The number of people at the meeting surprised him. He does not often meet the Czech audience, which was exacerbated by the coronavirus pandemic and the move to online platforms. “It was extremely moving that people are willing to listen to me. Somewhere in the world they might say ‘nice pictures’, but when I meet people in the Czech Republic who like my work, they express such respect, they are more proud and as if they understand it better.” states Sís, who now lives near New York.

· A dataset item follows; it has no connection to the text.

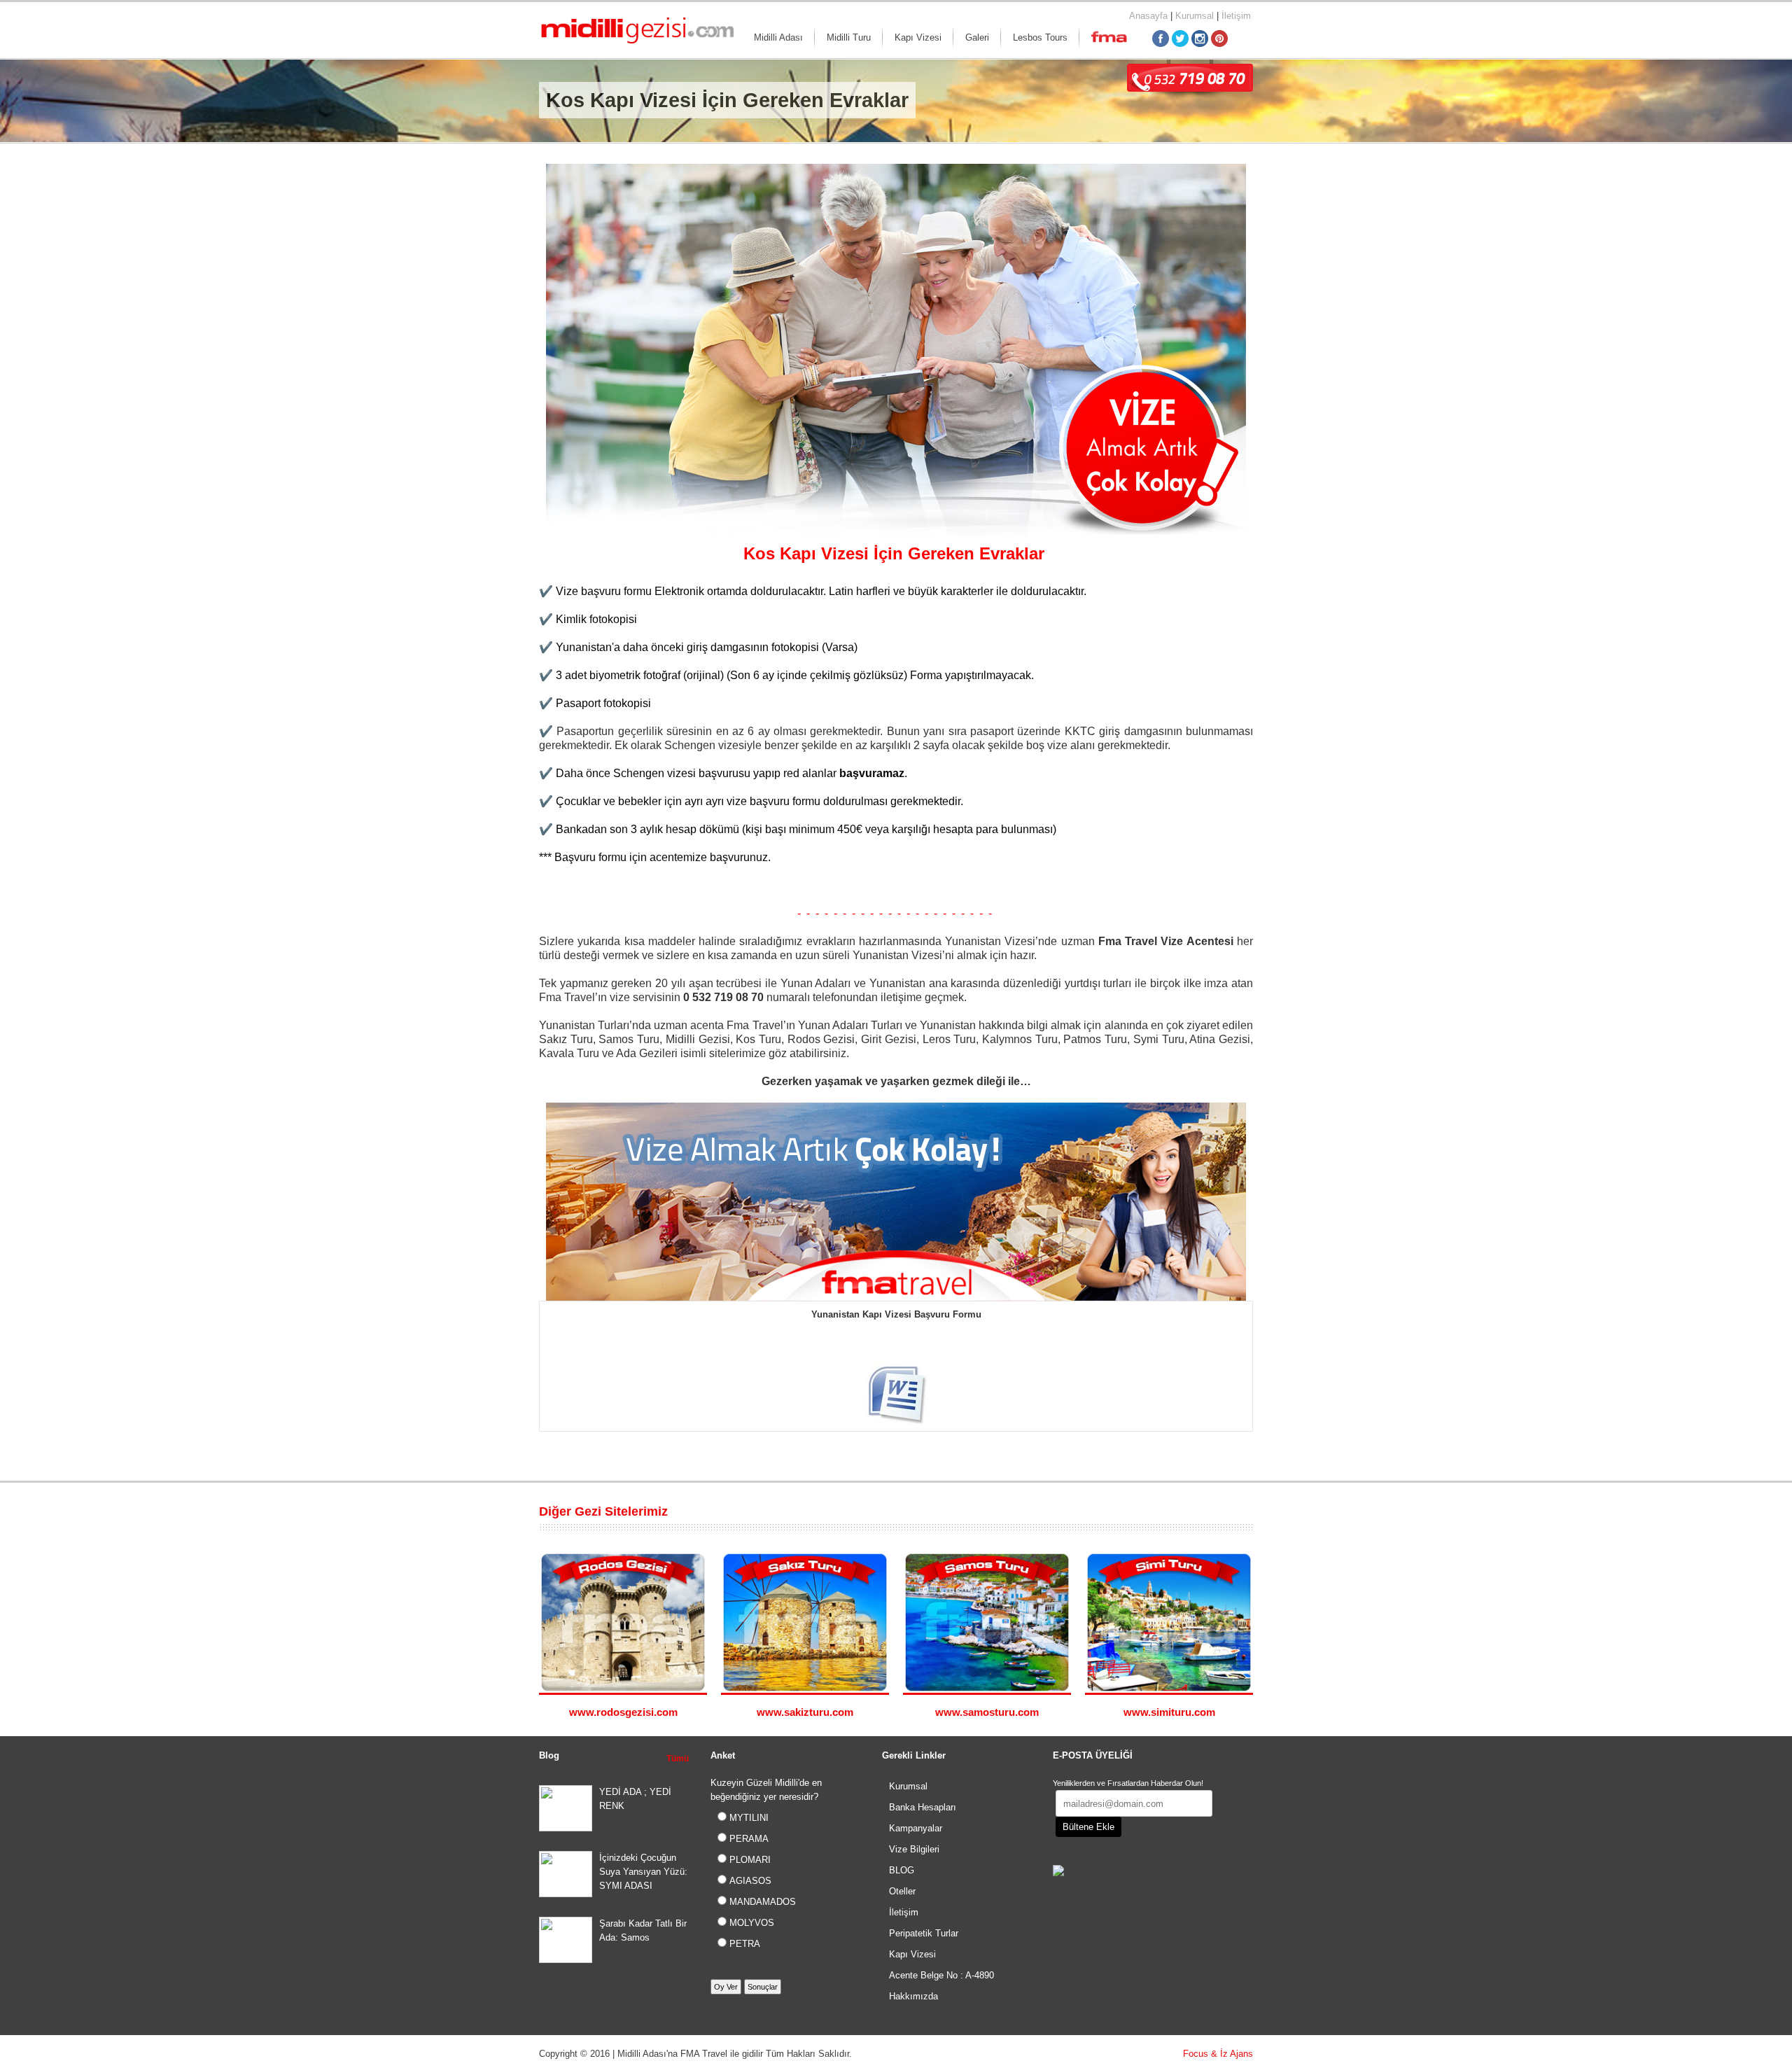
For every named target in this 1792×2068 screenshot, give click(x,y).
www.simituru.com (1169, 1712)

Other festival participants

This year’s 32nd edition of the Festival for the Jewish Quarter began last Thursday in Boskovice, Blanensko, and will culminate on Sunday evening. It offered sixty musicians from jazz to metal, a wide range of films, theater, exhibitions and discussions.

The concerts of the Slovak singer Katarzie, who combines folk with electronics and pop, or the Kafka Band were among the most popular. The organizers invited her on the occasion of this year’s 100th anniversary of the death of the writer Franz Kafka. “The Kafka Band processed Kafka’s book into an audiovisual form. The concert was an unprecedented success,” says dramaturg Antonín Kocábek.

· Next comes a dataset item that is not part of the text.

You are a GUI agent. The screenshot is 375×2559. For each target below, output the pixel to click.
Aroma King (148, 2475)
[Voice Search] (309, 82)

Theater performance at Boskovice Castle. | Photo: CTK

The seven-member formation around artist Jaromír Švejdík, writer Jaroslav Rudiš and Dušan Neuwerth brought their latest album Proces to Boskovice, concluding a trilogy of recordings inspired by the literary work. “In general, they don’t play much in the Czech Republic, and they were supposed to be here already in 2021. This year, we finally managed to get them here, and people appreciated it beyond the standard,” notes the playwright.

The festival is spread over several parts of the city. The main music stages are located in the summer cinema, the manor house, the greenhouse and the castle. The organizers, the Unijazz association, also offer tickets for individual concerts or blocks. “That’s why we can’t always determine exactly how many people have arrived. It’s usually around 3,500 to 4,000. On Thursday, it looked like there were a little less people, but on Friday, on the contrary, significantly more than last year,” states Kocábek.

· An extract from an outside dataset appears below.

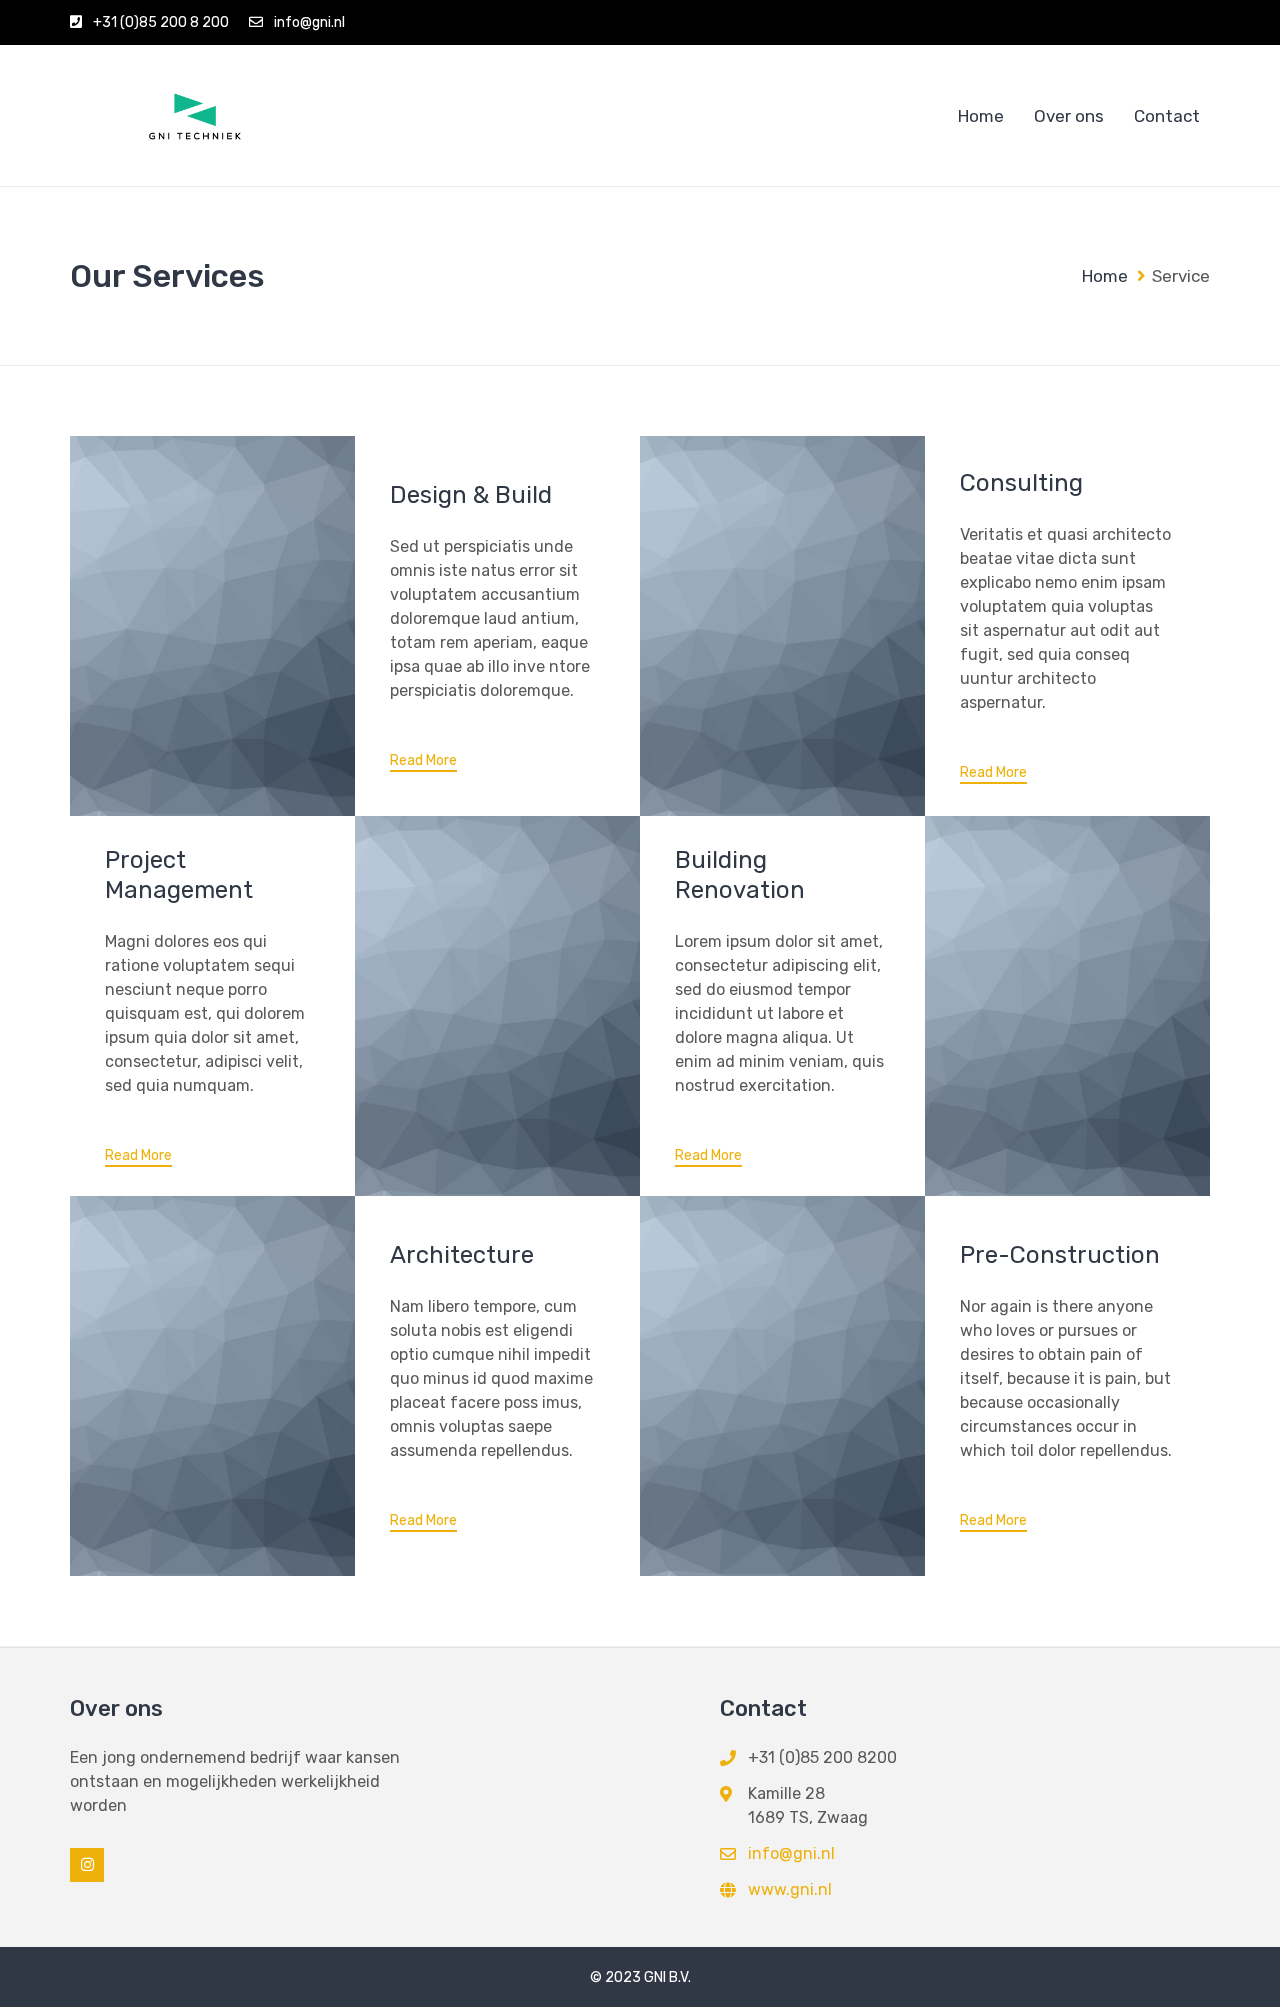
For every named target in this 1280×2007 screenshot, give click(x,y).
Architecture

Czech musicians predominate, about a quarter are artists from abroad, for example from Germany or France.

In the summer cinema, the Bratislava-Berlin indie-pop group Tolstoys performed, for example, who in the past preceded Tom Odell or Lola Marsh. After the release of their second album, Mirror Me, from 2022, they appeared on the largest billboard in New York’s Times Square. Other performers included the post-punk band Lelee from Ljubljana and the Czech alternative rockers Manon Meurt. A rock trio from Amsterdam performing under the name Labasheeda performed on the stage in Manské dvor. Skleník traditionally belongs to the blues and jazz genres.

“In the 1990s, the festival was initially perceived as alternative, it was very underground. But the effort was to gradually break away from it and address a new group of visitors. We do not play completely mainstream, but for example on Saturdays we have rather noisier bands in Panské dvor and in on Sunday it will be more singers. The trend of recent years is rap, which is currently the most popular genre in society. We tend to have experimental things on smaller stages,” says Antonín Kocábek.

Visitors to the Festival for the Jewish Quarter in Boskovice view the local maior synagogue.

Visitors to the Festival for the Jewish Quarter in Boskovice view the local maior synagogue. | Photo: CTK

The festival is not only about music. At the Jewish Community House, the Israeli artist born in Kyiv, Zoya Cherkassky, is exhibiting, using her distinctive graphic visual style to depict the terrorist attacks at the Nova music festival or the hostage taking last October. Among other things, the film program offered the documentary film Tatabojs.doc directed by Marek Najbrt, which had its premiere in Karlovy Vary last week.

The festival was created in the 1990s to preserve and restore the Jewish quarter. The program also includes an annotated lecture by the neighborhood or concerts in the synagogue.